## [Provided passage]
Begin

It’s that time of year again, folks! Another live musical. I’ve watched and reviewed them all. And when we got to the middle of December and I realized NBC had nothing coming, I was torn. But, FOX seemed to grant a Christmas Wish, as I saw a commercial for “A Christmas Story, Live!”


FOX previously had done Grease, which, in my opinion, was superior to NBC’s musicals before it. I was eagerly awaiting how FOX’s next musical might go. I was highly positive.

I set my DVR, watched, took notes and here we are. So, how was “A Christmas Story, Live?”

The musical starred Matthew Broderick as adult Ralphie, Maya Rudolph as Mother, Chris Diamantopoulos as The Old Man (Father), with Jane Krakowski as Miss Shields (The School Teacher) and introduced Andy Walken as Ralphie.

First the good:

While NBC upped their game with “Hairspray, Live”, FOX still wins out with incredible staging. The camera movement isn’t fixed and the production makes use of multiple stages. It’s quite a spectacle. The production especially, seemed to even do better with Grease in terms of its production design. It really looked like this was 1940s Michigan. Wow.


Chris Diamantopoulos: I haven’t heard of him, but, goodness, this man is talented. Impeccable singing, genius improvisational skills, and quite nimble. Diamantopoulos was a scene stealer. Your eyes are glued to him as he plays a stern but kind father, trying to win a crossword contest. I feel like this is an actor that I should be aware of, he blew everyone else away.

The Tableau’s : A tableau is when actors “freeze” to make a “picture” before a scene begins. The production made use of tableau’s as they came back from commercial. You’d see what looked like a Christmas postcard, and then it would dissolve to the real environment, as the scene began. It was pretty clever.

The Children Ensemble: Fourteen children were selected from all over the country to make up the neighborhood children. These kids are going to go places. They were true professionals. They really shined during a sequence with Krakowski as they tap danced.

The clever political jabs:  Did you hear Mother listening to the radio and how “Democrats and Republicans still can’t get along?” Or how about when Miss Shields was singing about grizzly bears attacking the candy store? I cracked up.

The lighting and sound :Whether it was a magical fantasy or a scary nightmare, the lighting and sound always reflected that idea flawlessly. I jumped back as Ralphie’s parents now had demonic voices during a nightmare.

The Just-Okay:


Maya Rudolph: While Rudolph isn’t that great of a singer, she easily falls into the sweet role as Ralphie’s Mother. She has some comedic moments, but mostly, she’s sympathetic, although somewhat flighty. But, where Rudolph misses the mark is when things go wrong. In a scene where Ralphie gets in a fight, his glasses are to have broken. But when they didn’t, she was flustered and “took them anyway.” So, in the next scene, when Mother has replaced Ralphie’s glasses so his father doesn’t get mad at him, the entire scene falls flat due to Rudolph’s “Oh, your glasses almost broke” line.

End

Extracted entries

Begin

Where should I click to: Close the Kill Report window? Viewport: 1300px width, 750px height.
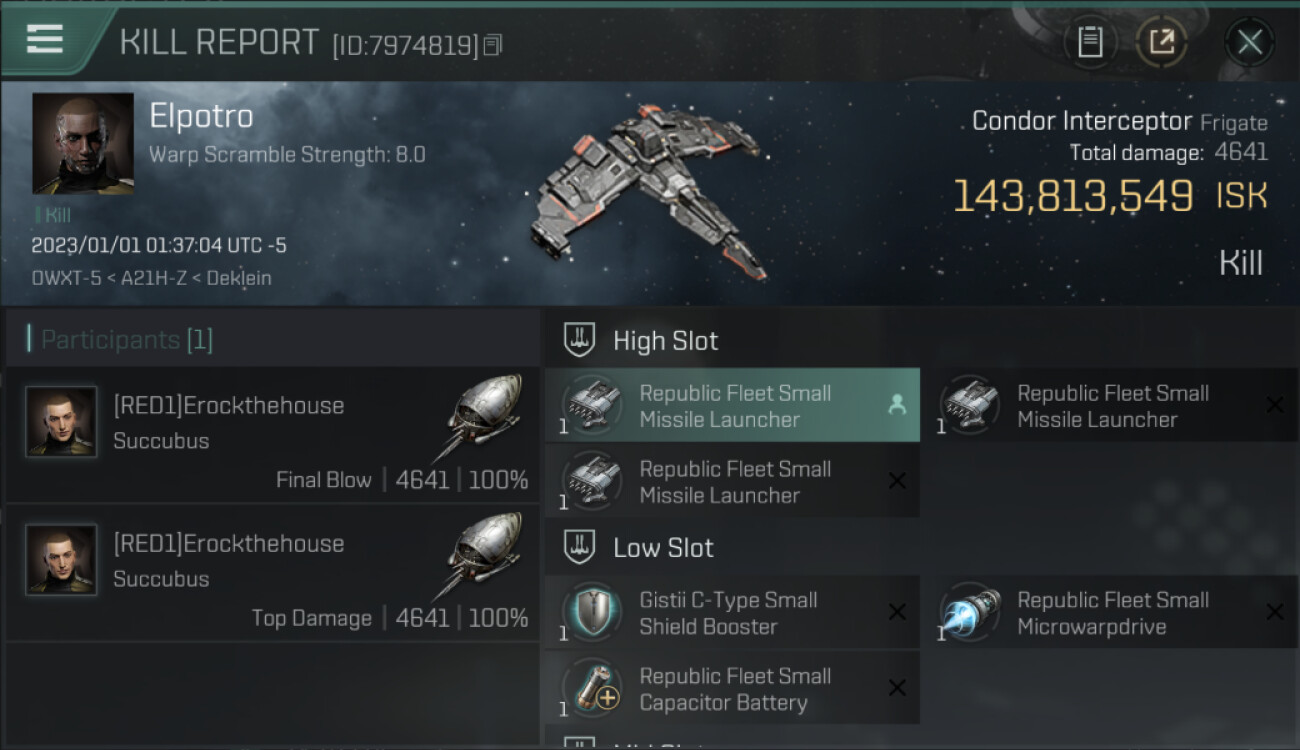(1249, 42)
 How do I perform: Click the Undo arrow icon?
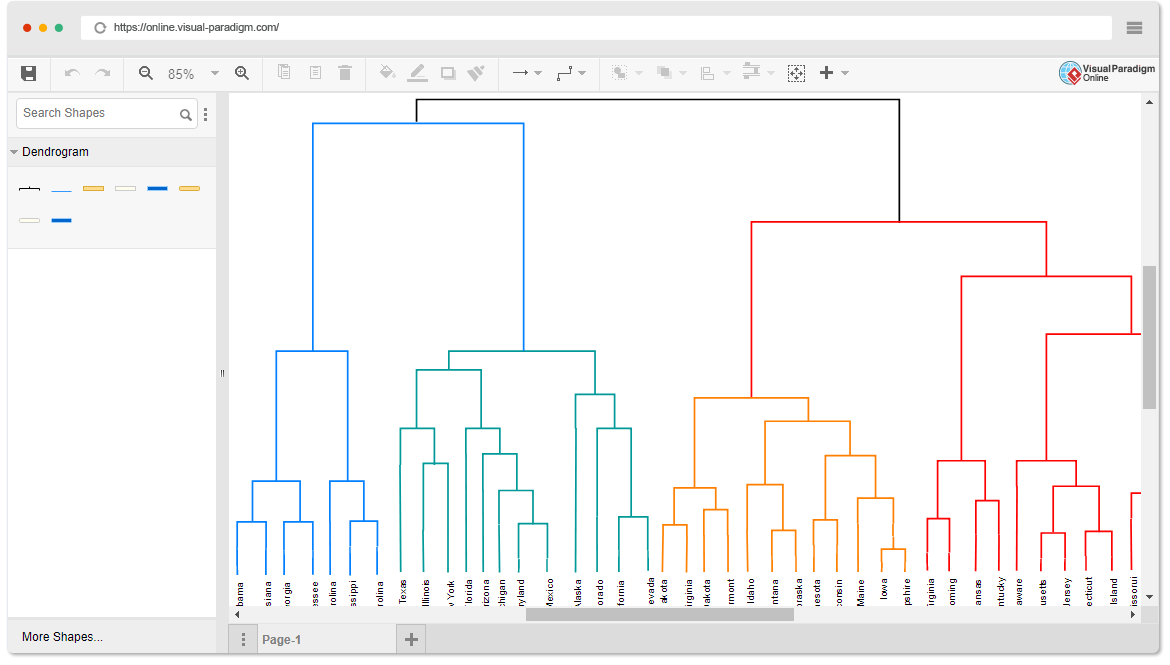click(71, 73)
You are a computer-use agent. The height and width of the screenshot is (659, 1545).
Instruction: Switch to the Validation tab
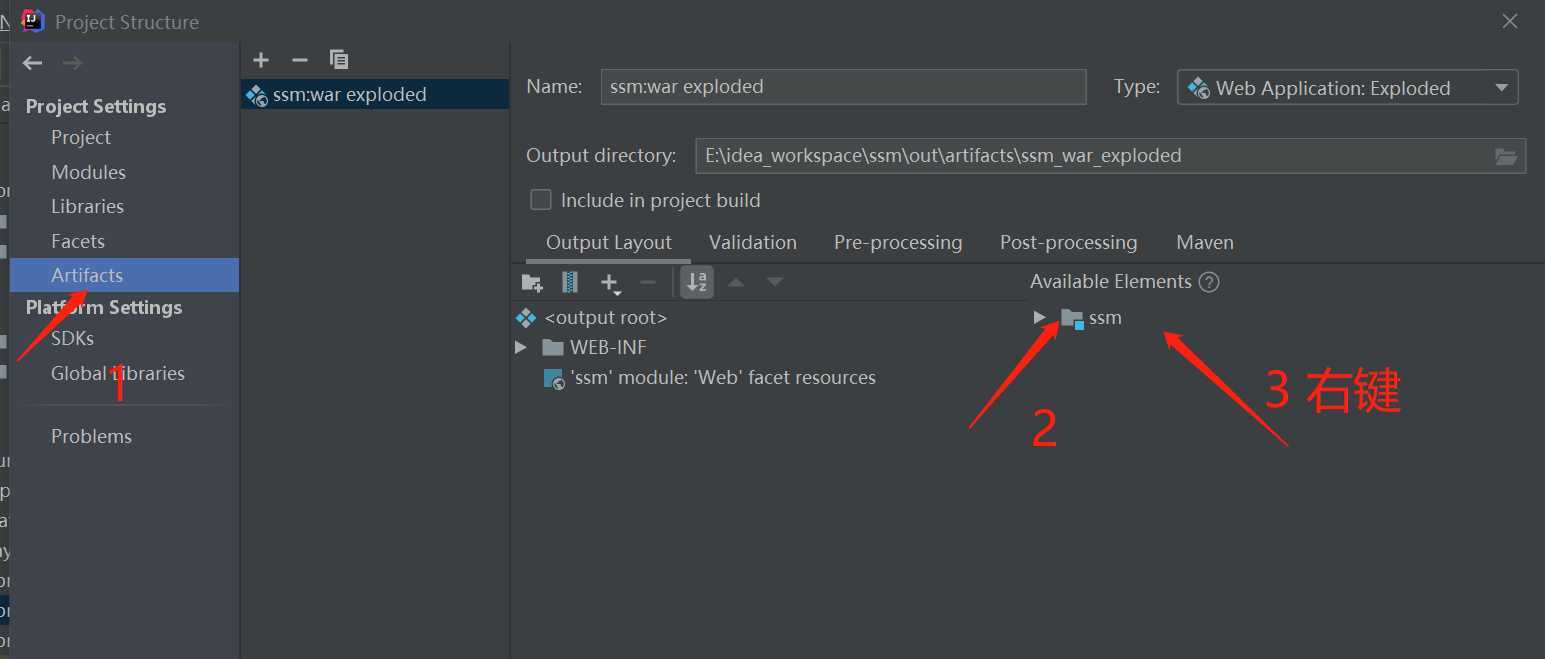753,242
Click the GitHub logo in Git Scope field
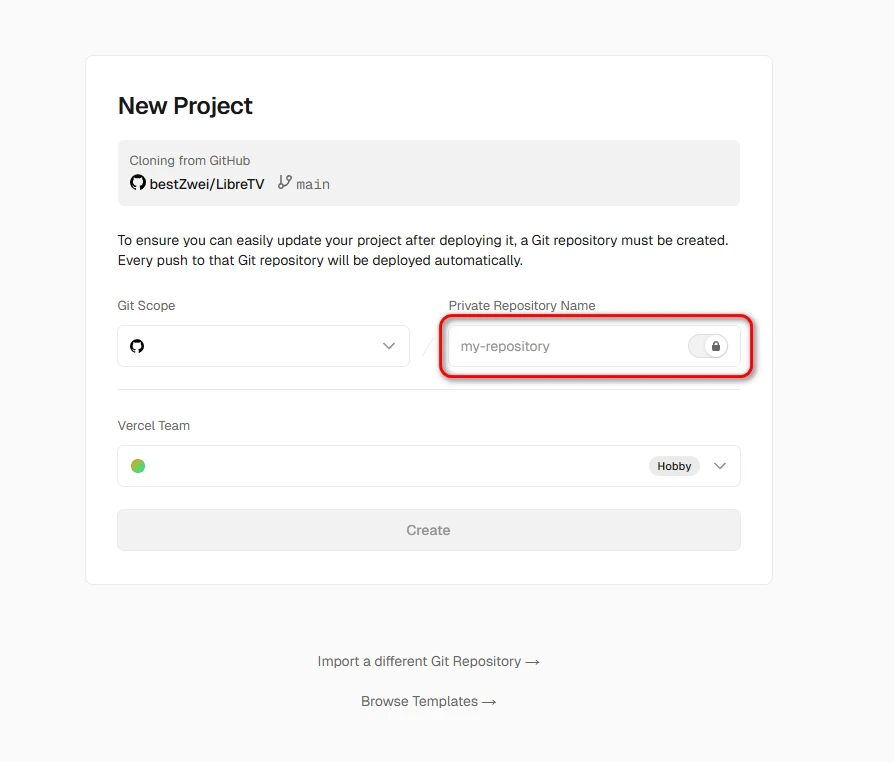894x762 pixels. point(137,346)
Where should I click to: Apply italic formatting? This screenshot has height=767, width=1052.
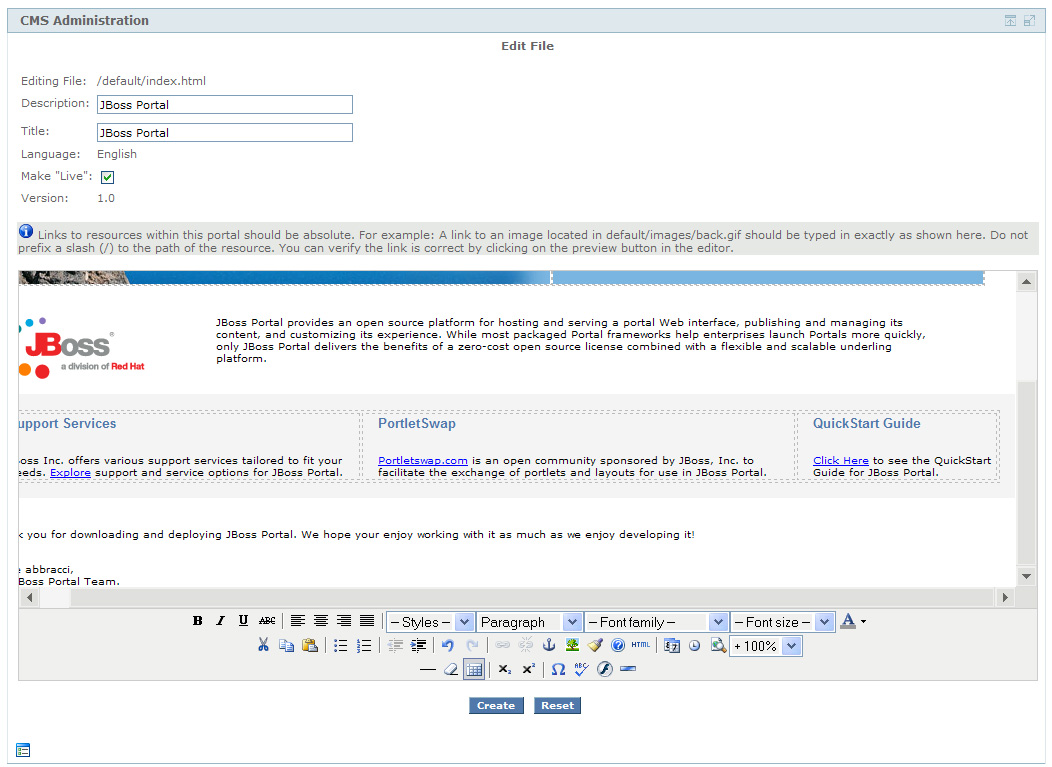221,621
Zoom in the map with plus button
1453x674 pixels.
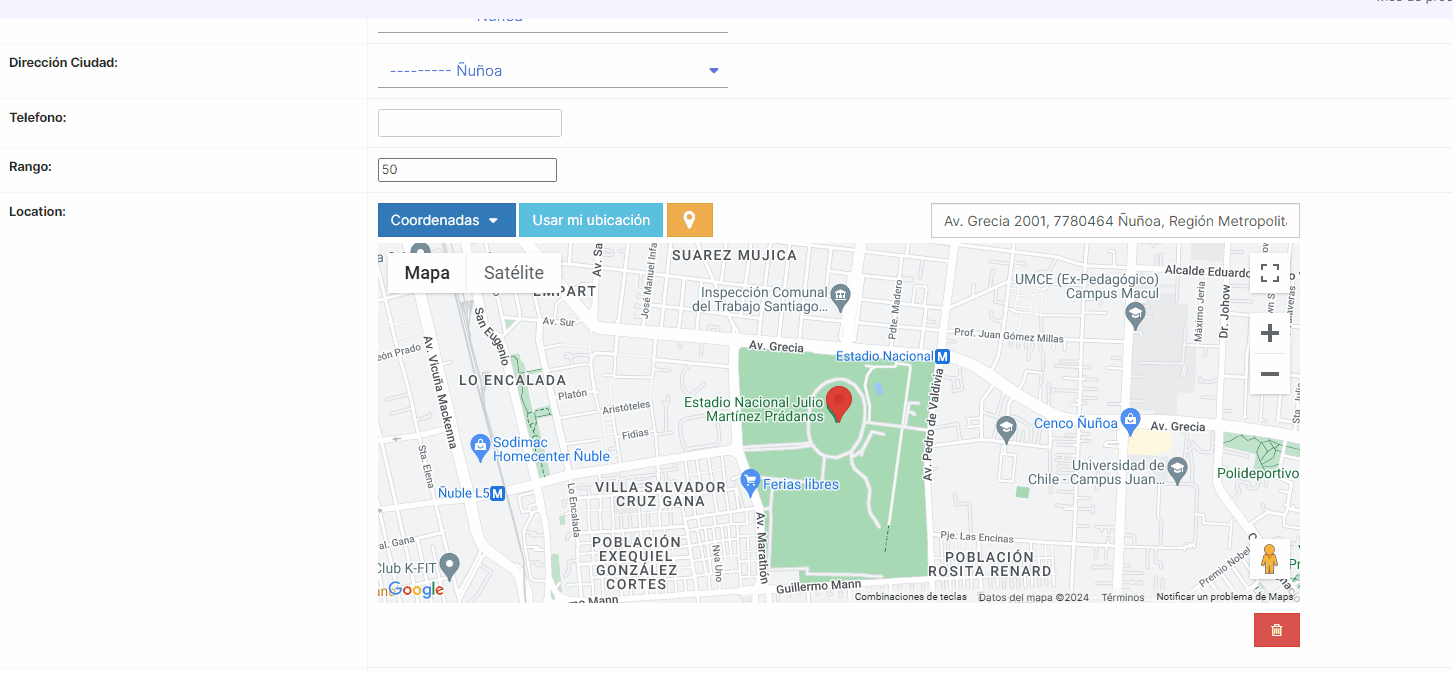pos(1270,333)
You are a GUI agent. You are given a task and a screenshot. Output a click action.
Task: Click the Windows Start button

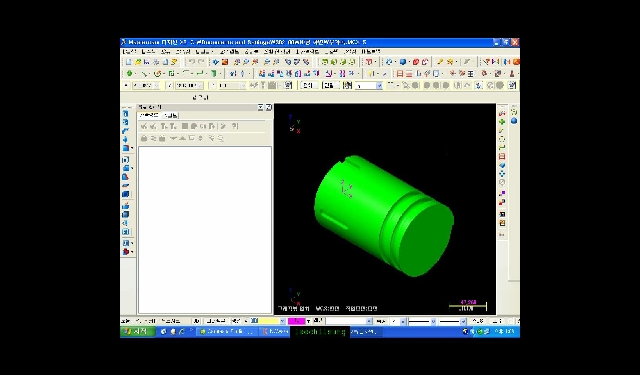pyautogui.click(x=138, y=332)
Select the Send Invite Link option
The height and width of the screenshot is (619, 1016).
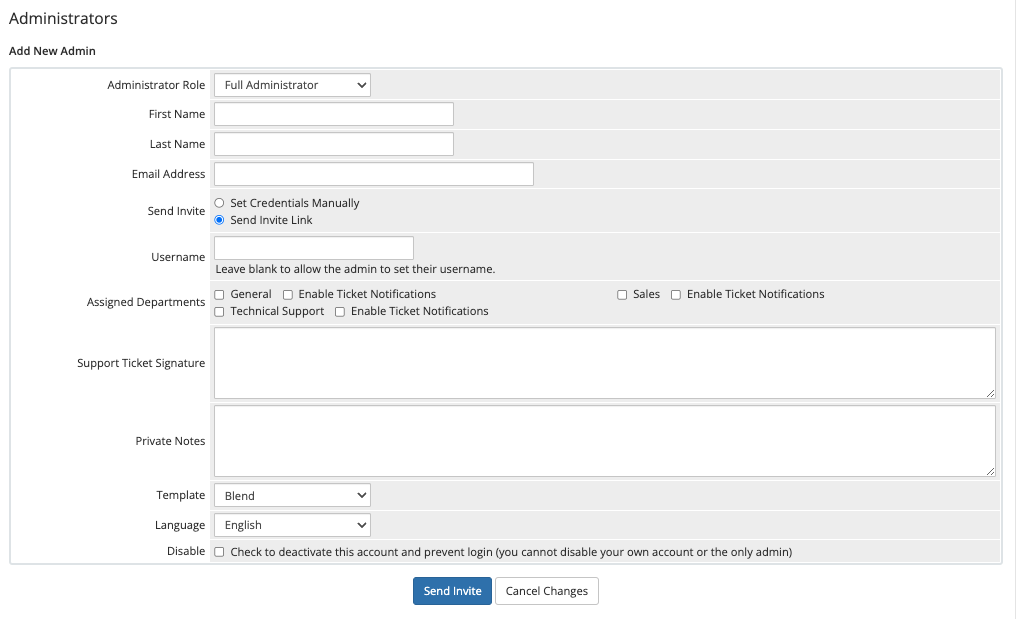point(219,219)
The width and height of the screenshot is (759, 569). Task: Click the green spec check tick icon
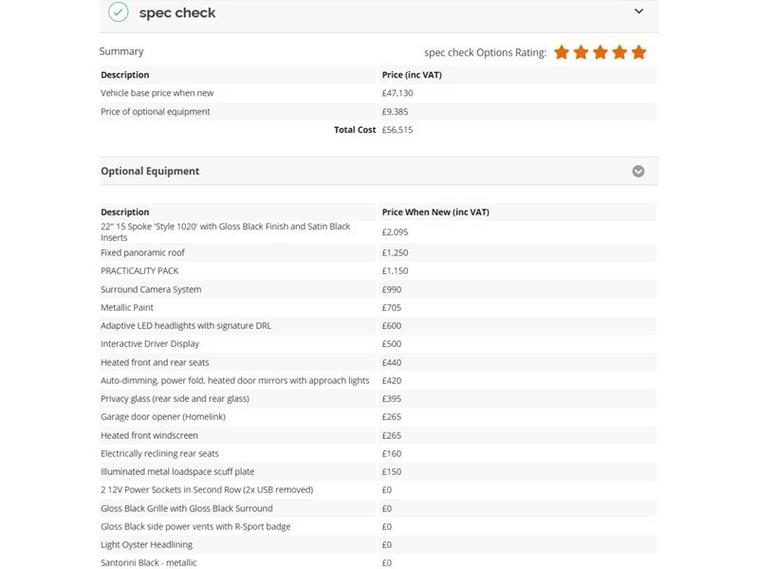[x=118, y=13]
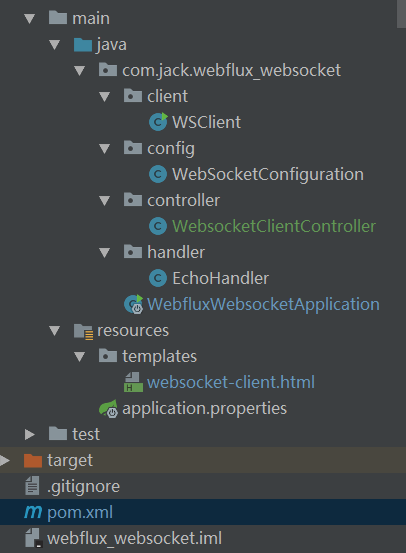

End

Can you copy, word for word, the stretch of the review of "A Christmas Story, Live!" from "The musical starred" through "introduced Andy Walken as Ralphie."? These entries were drawn from a separate source.

The musical starred Matthew Broderick as adult Ralphie, Maya Rudolph as Mother, Chris Diamantopoulos as The Old Man (Father), with Jane Krakowski as Miss Shields (The School Teacher) and introduced Andy Walken as Ralphie.